Yes, the film progresses, but there isn’t really a plot. Carol and Helen are two sisters from Brussels sharing a London flat. Helen’s having an affair with a married man, and decides to have an extended vacation with him in Italy. She leaves Carol alone in the apartment, but it quickly becomes apparent that the child-like Carol is not accustomed to independence, and relied fully upon her sister. Left alone, she begins to abandon her reponsibilities–she doesn’t show up at her job for days, and seems surprised that she’s been missed–and gradually has fantasies, first that there’s an intruder in her apartment, and eventually that he rapes her every night. These rape scenes anticipate the famous dream sequence of Polanski’s masterpiece Rosemary’s Baby, as the soundtrack contains only the real-world ambience of a ticking clock–likely the clock ticking in her bedroom while she sleeps. But the ticking is also played during a scene in which she is genuinely assaulted, and responds with sudden violence. She thinks the walls are splitting apart; early in the film she comments upon a crack in the wall, and her sister barely regards her, but later, as her hallucinations intensify, the cracks grow so wide that the entire building seems to be toppling about her. In Repulsion‘s most indelible moment, arms reach out of the walls to grasp at her as she walks by. George Romero later borrowed this idea for a dream sequence in Day of the Dead, but it has a more organic logic in Polanski’s film, for Carol’s greatest terror is of being touched, and she sees the world as a predatory one in which everyone wants to touch and harm her. Polanski takes his motifs–cracks in the wall, the skinned rabbit, leering men, closed windows–and repeats them over and over, riffing like the jazz music that dominates the soundtrack. Does the story truly progress or does it just accumulate, until it finally reaches a cacophony, clashing cymbals, and Carol’s actions begin to claim victims just as her inner world, her personal, private horror movie, begins merging with the outer one?

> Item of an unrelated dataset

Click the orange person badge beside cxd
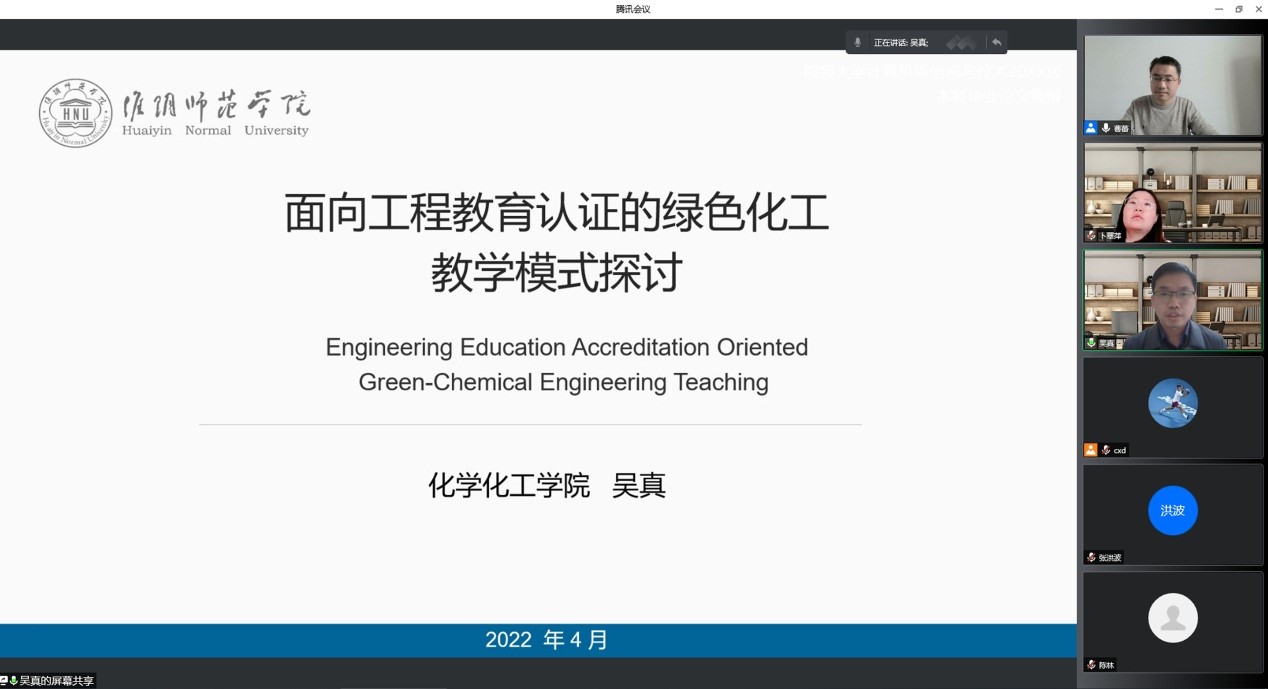Viewport: 1268px width, 689px height. [x=1091, y=450]
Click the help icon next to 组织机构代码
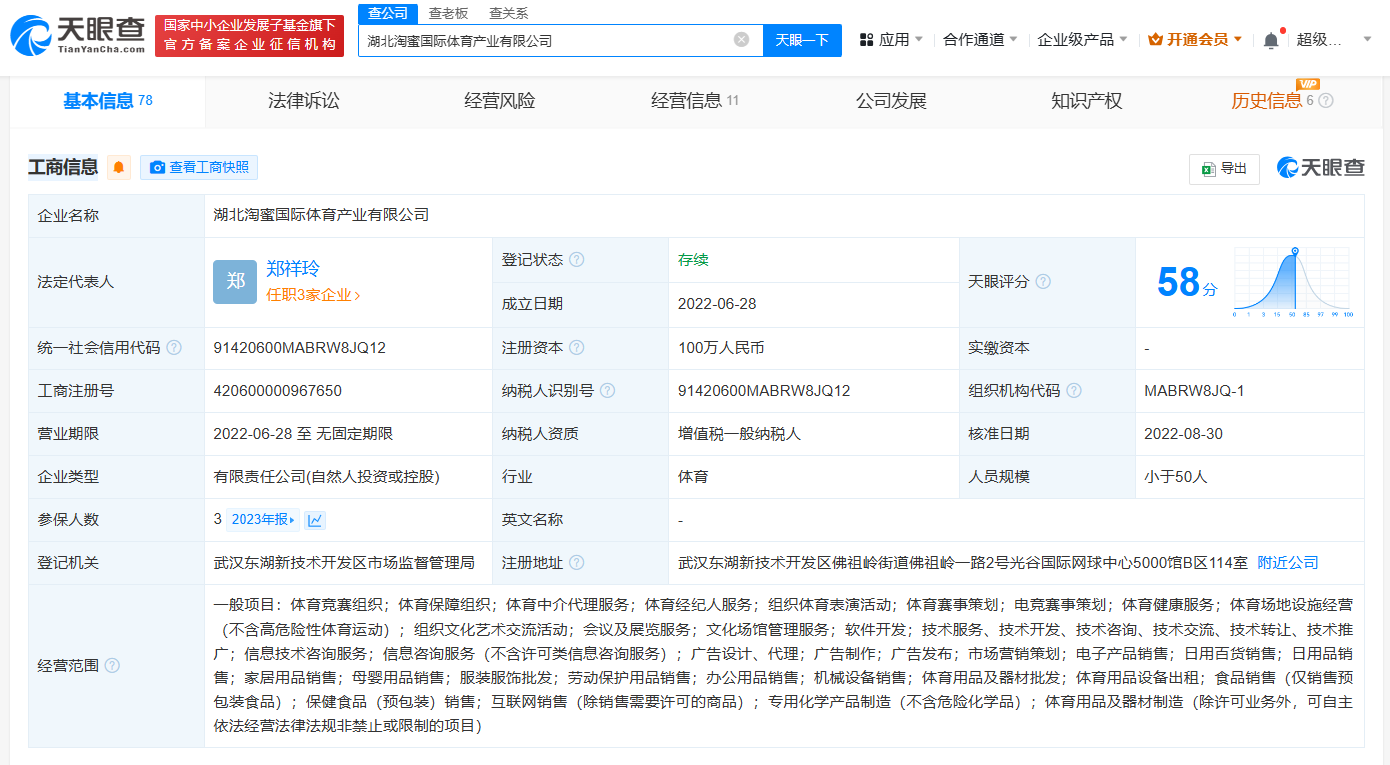This screenshot has width=1390, height=765. click(x=1075, y=390)
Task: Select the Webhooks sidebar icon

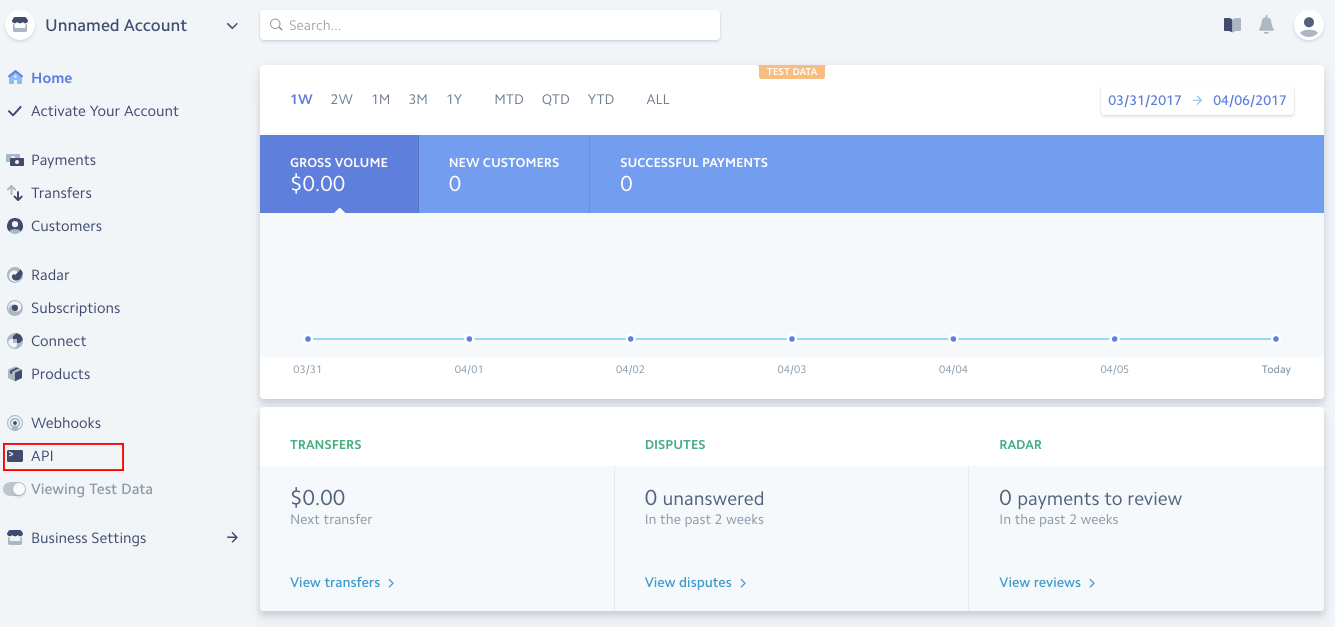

Repulsion is one damn unsettling film. I have seen it several times before, but this most recent viewing left me feeling more isolated and unnerved than ever. It is the first film in an informal “apartment” trilogy, followed by Rosemary’s Baby and the underrated The Tenant, which stars Polanski himself as the one being driven insane by apartment life. To this you could potentially add The Pianist, for its long stretch with Adrian Brody trapped inside an apartment, unable to visit the world outside and at the mercy of his “protectors.” Even Polanski’s most recent film, The Ghost Writer, fits the theme, as Ewan McGregor’s author is forced to interpret the outside world from tight confines. Appropriately, Polanski edited the film while under house arrest. His world is an almost unbearably claustrophobic one, but it’s a privilege to experience it.